§ **WORK ITEM**: Write every entry out again with no changes, and leave the images behind.

Dataset entries:
--------------------
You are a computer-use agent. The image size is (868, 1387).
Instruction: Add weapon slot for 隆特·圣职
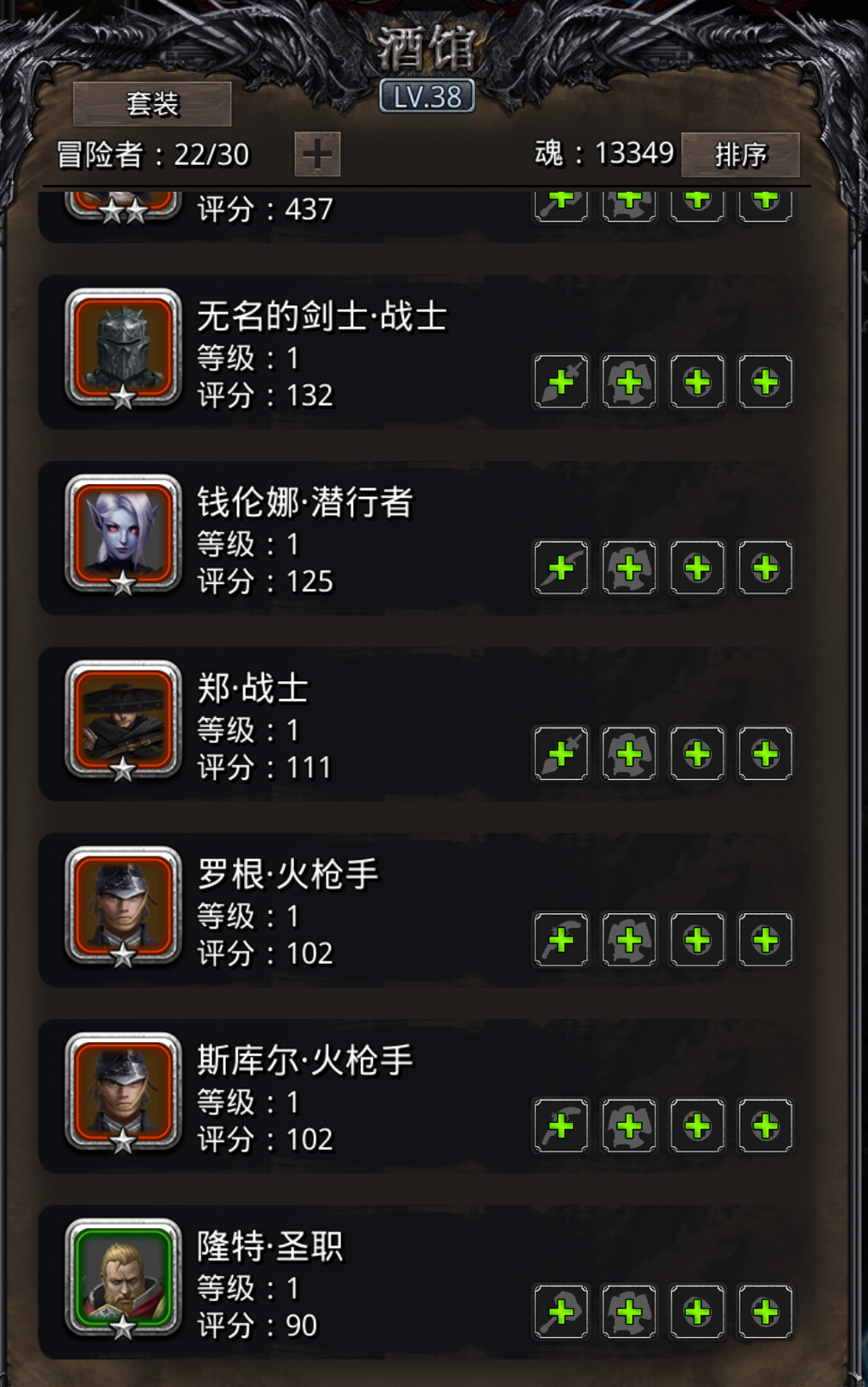(x=561, y=1312)
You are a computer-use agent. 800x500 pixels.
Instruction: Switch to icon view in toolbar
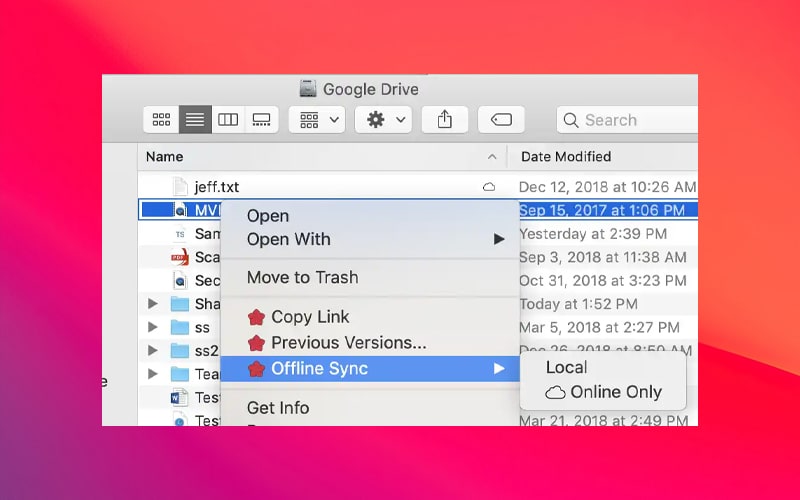(x=161, y=119)
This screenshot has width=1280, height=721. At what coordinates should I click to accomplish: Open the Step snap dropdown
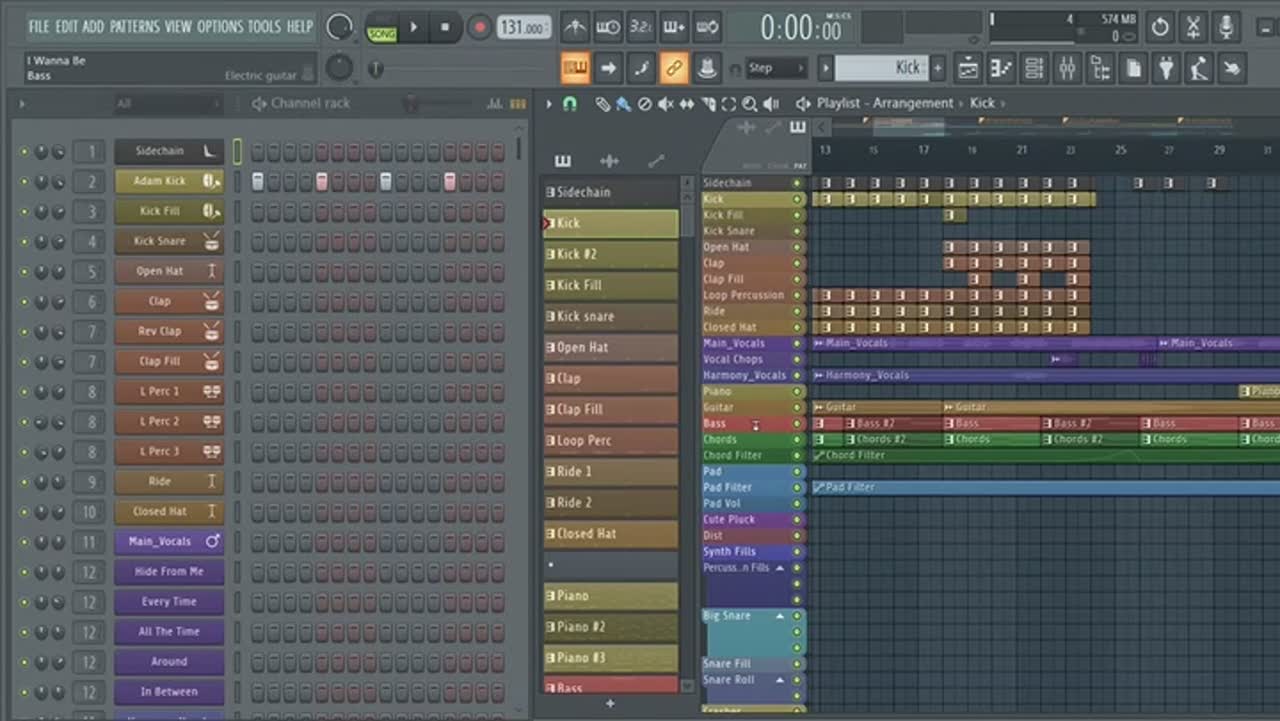(776, 68)
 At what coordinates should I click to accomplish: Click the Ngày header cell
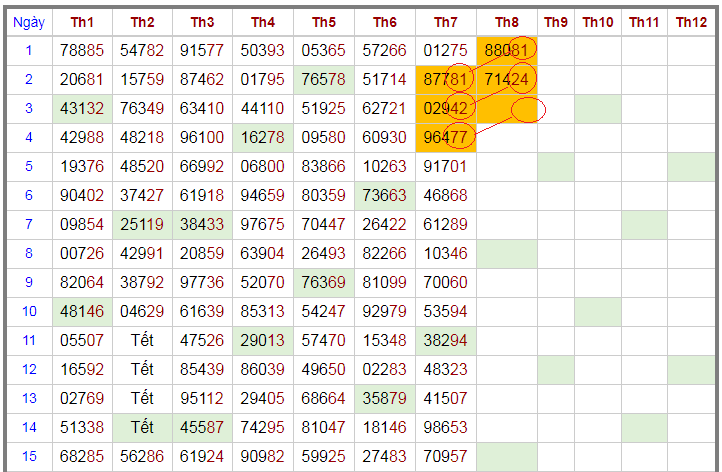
--------------------
§ **ANSWER BOX**:
You are a computer-use agent. The image size is (868, 1387).
Instruction: Add weapon slot for 隆特·圣职
(x=561, y=1312)
You are a computer-use agent. 800x500 pixels.
Instruction: Switch to icon view in toolbar
(x=161, y=119)
This screenshot has width=1280, height=721. At what coordinates should I click to accomplish: Open the Step snap dropdown
(776, 68)
 At what coordinates should I click to accomplish: Click the Ngày header cell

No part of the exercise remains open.